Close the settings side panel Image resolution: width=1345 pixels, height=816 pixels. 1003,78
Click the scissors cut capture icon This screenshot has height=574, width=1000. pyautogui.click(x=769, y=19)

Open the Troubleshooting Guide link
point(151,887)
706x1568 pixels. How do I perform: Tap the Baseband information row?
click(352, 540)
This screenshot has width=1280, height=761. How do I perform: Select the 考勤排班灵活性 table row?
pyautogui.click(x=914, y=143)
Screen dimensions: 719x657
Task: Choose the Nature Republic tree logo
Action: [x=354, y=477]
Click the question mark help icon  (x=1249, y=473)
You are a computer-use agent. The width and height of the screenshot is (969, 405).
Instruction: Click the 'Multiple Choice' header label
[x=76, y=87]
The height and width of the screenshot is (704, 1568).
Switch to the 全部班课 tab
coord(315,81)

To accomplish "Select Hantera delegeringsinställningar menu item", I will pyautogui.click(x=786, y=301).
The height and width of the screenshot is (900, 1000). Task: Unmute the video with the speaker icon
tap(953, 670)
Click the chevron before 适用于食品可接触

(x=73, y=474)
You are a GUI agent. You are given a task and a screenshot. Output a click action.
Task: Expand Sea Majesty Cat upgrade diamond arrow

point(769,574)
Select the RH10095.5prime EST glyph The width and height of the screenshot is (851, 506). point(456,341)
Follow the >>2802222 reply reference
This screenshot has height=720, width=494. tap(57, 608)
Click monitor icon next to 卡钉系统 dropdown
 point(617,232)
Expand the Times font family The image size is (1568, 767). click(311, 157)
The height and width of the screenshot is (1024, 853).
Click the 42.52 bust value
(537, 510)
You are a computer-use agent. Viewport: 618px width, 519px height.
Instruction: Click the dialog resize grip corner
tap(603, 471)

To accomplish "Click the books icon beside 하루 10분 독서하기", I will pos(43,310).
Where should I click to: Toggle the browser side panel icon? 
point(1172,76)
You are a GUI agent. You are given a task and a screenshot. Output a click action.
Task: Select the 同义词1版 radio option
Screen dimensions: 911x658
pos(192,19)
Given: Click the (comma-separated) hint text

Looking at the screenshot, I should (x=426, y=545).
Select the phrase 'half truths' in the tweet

###

:: Work to complete ::
Make an exact copy of every entry.

:: Your response ::
Close the settings side panel Image resolution: width=1345 pixels, height=816 pixels. 1003,78
Click the scissors cut capture icon This screenshot has height=574, width=1000. pyautogui.click(x=769, y=19)

Open the Troubleshooting Guide link
point(151,887)
706x1568 pixels. How do I perform: Tap the Baseband information row?
click(352, 540)
This screenshot has width=1280, height=761. How do I perform: Select the 考勤排班灵活性 table row?
pyautogui.click(x=914, y=143)
Screen dimensions: 719x657
Task: Choose the Nature Republic tree logo
Action: [x=354, y=477]
Click the question mark help icon  (x=1249, y=473)
You are a computer-use agent. The width and height of the screenshot is (969, 405).
Instruction: Click the 'Multiple Choice' header label
[x=76, y=87]
The height and width of the screenshot is (704, 1568).
Switch to the 全部班课 tab
coord(315,81)

To accomplish "Select Hantera delegeringsinställningar menu item", I will pyautogui.click(x=786, y=301).
The height and width of the screenshot is (900, 1000). Task: Unmute the video with the speaker icon
tap(953, 670)
Click the chevron before 适用于食品可接触

(x=73, y=474)
You are a GUI agent. You are given a task and a screenshot. Output a click action.
Task: Expand Sea Majesty Cat upgrade diamond arrow

point(769,574)
Select the RH10095.5prime EST glyph The width and height of the screenshot is (851, 506). point(456,341)
Follow the >>2802222 reply reference
This screenshot has height=720, width=494. tap(57, 608)
Click monitor icon next to 卡钉系统 dropdown
 point(617,232)
Expand the Times font family The image size is (1568, 767). click(311, 157)
The height and width of the screenshot is (1024, 853).
Click the 42.52 bust value
(537, 510)
You are a computer-use agent. Viewport: 618px width, 519px height.
Instruction: Click the dialog resize grip corner
tap(603, 471)

To accomplish "Click the books icon beside 하루 10분 독서하기", I will pos(43,310).
Where should I click to: Toggle the browser side panel icon? 
point(1172,76)
You are a GUI agent. You are given a task and a screenshot. Output a click action.
Task: Select the 同义词1版 radio option
Screen dimensions: 911x658
pos(192,19)
Given: Click the (comma-separated) hint text

Looking at the screenshot, I should (x=426, y=545).
Select the phrase 'half truths' in the tweet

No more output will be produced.